In some embodiments, β-nicotyrine and/or other minor nicotinic alkaloids (e.g., including, but not limited to, nornicotine, myosmine, anabasine, anatabine, isonicotine, and combinations thereof) are incorporated within e-liquids containing nicotine. β-nicotyrine is an oxidation product of nicotine and, thus, e-liquids containing nicotine may inherently contain some amount of β-nicotyrine. In certain embodiments, it may be advantageous to supplement e-liquids with additional β-nicotyrine and/or other minor nicotinic alkaloids to achieve a concentration above that naturally occurring as a result of typical nicotine oxidation. During use, electronic cigarettes aerosolize both nicotine and β-nicotyrine, delivering a combination of these compounds to the user. Although not intending to be limited by theory, it is believed that, following delivery of these compounds, β-nicotyrine may inhibit nicotine metabolism, maintaining plasma nicotine levels for a longer period of time. As such, smaller doses of nicotine could be effective in sustaining satisfying nicotine levels and, in some embodiments, the inclusion of β-nicotyrine and/or other minor nicotinic alkaloids in the liquid may allow for lower nicotine concentration therein. See, for example, Abramovitz et al., Med. Hypothesis 85(2015) 305-310, which is incorporated herein by reference.

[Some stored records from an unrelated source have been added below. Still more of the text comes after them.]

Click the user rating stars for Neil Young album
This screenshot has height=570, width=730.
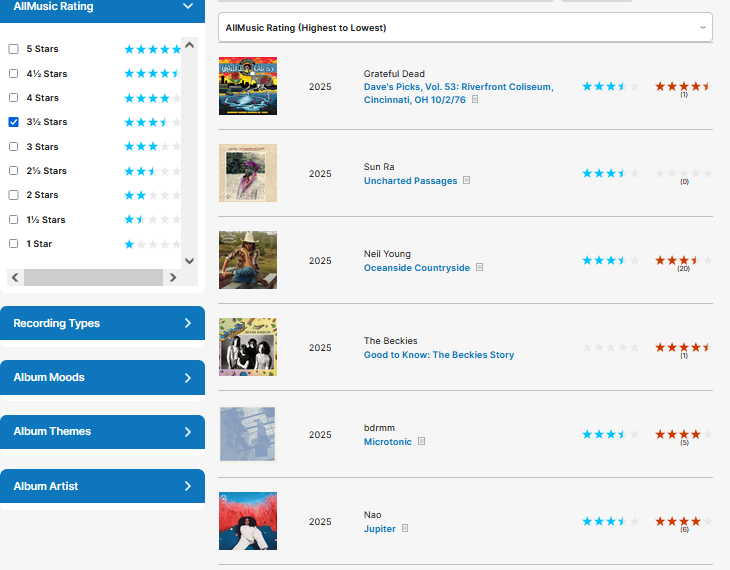683,260
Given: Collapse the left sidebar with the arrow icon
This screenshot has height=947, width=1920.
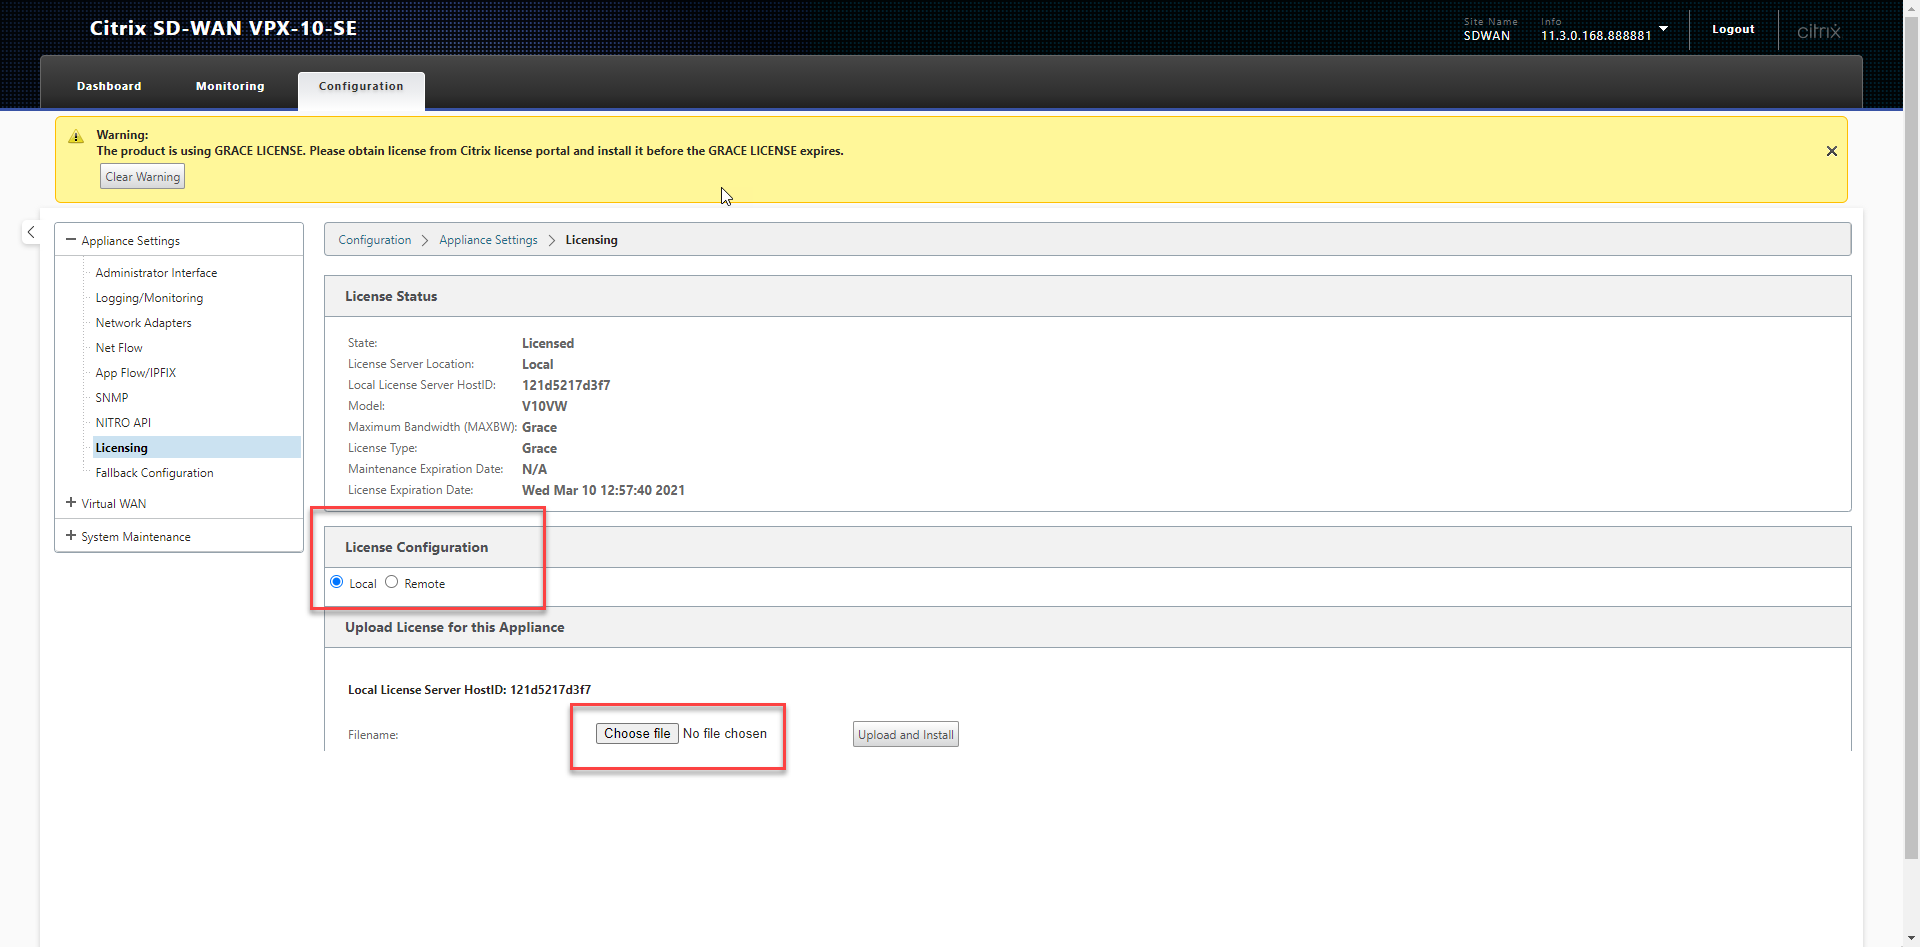Looking at the screenshot, I should click(x=31, y=232).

Other active agents (e.g., caffeine) can also be suitable for inclusion in an aerosol precursor composition. Examples of drugs that can be vaporized from a heated surface to form a high purity aerosol are described in U.S. Pat. No. 7,581,540 to Hale et al., which is incorporated herein by reference.

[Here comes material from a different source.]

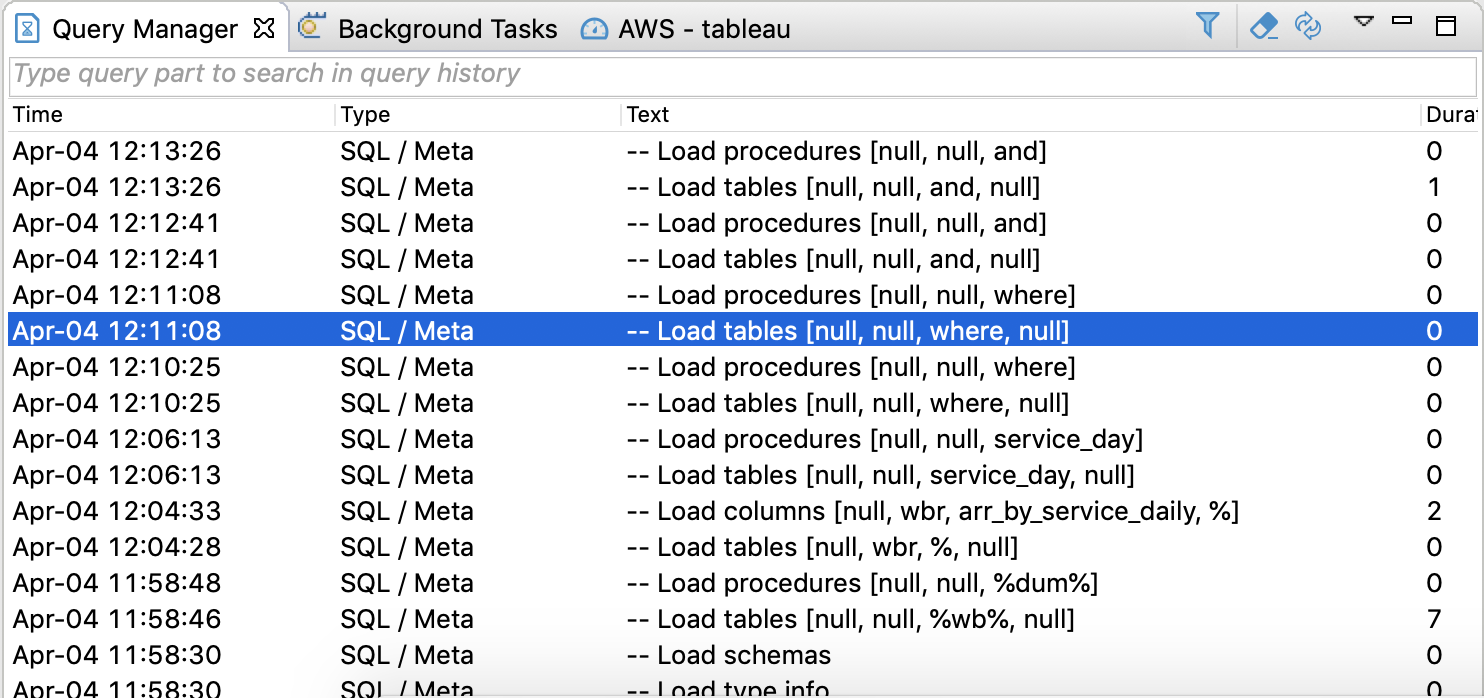This screenshot has width=1484, height=698.
Task: Close the Query Manager tab
Action: (x=263, y=29)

Representative types of aerosol precursor components and formulations are also set forth and characterized in U.S. Pat. No. 7,726,320 to Robinson et al.; U.S. Pat. No. 8,881,737 to Collett et al.; and U.S. Pat. No. 9,254,002 to Chong et al., and U.S. Pat. Pub. No. 2013/0008457 to Zheng et al.; 2015/0020823 to Lipowicz et al.; and 2015/0020830 to Koller, as well as WO2014/182736 to Bowen et al, the disclosures of which are incorporated herein by reference. Other aerosol precursors that may be employed include the aerosol precursors that have been incorporated in the VUSE® product by R. J. Reynolds Vapor Company, the BLU product by Lorillard Technologies, the MISTIC MENTHOL product by Mistic Ecigs, and the VYPE product by CN Creative Ltd. Also desirable are the so-called “smoke juices” for electronic cigarettes that have been available from Johnson Creek Enterprises LLC. Embodiments of effervescent materials can be used with the aerosol precursor, and are described, by way of example, in U.S. Pat. App. Pub. No. 2012/0055494 to Hunt et al., which is incorporated herein by reference. Further, the use of effervescent materials is described, for example, in U.S. Pat. No. 4,639,368 to Niazi et al.; U.S. Pat. No. 5,178,878 to Wehling et al.; U.S. Pat. No. 5,223,264 to Wehling et al.; U.S. Pat. No. 6,974,590 to Pather et al.; U.S. Pat. No. 7,381,667 to Bergquist et al.; U.S. Pat. No. 8,424,541 to Crawford et al; and U.S. Pat. No. 8,627,828 to Strickland et al.; as well as US Pat. Pub. No. 2010/0018539 to Brinkley et al. and 2010/0170522 to Sun et al.; and PCT WO97/06786 to Johnson et al., all of which are incorporated by reference herein.

The reservoir substrate 312 may comprise a plurality of layers of nonwoven fibers formed into the shape of a tube encircling the interior of the outer body 314 of the cartridge 300. Thus, liquid components, for example, can be sorptively retained by the reservoir substrate 312. The reservoir substrate 312 is in fluid connection with the liquid transport element 324. Thus, the liquid transport element 324 may be configured to transport liquid from the reservoir substrate 312 to the heating element 326 via capillary action or other liquid transport mechanisms.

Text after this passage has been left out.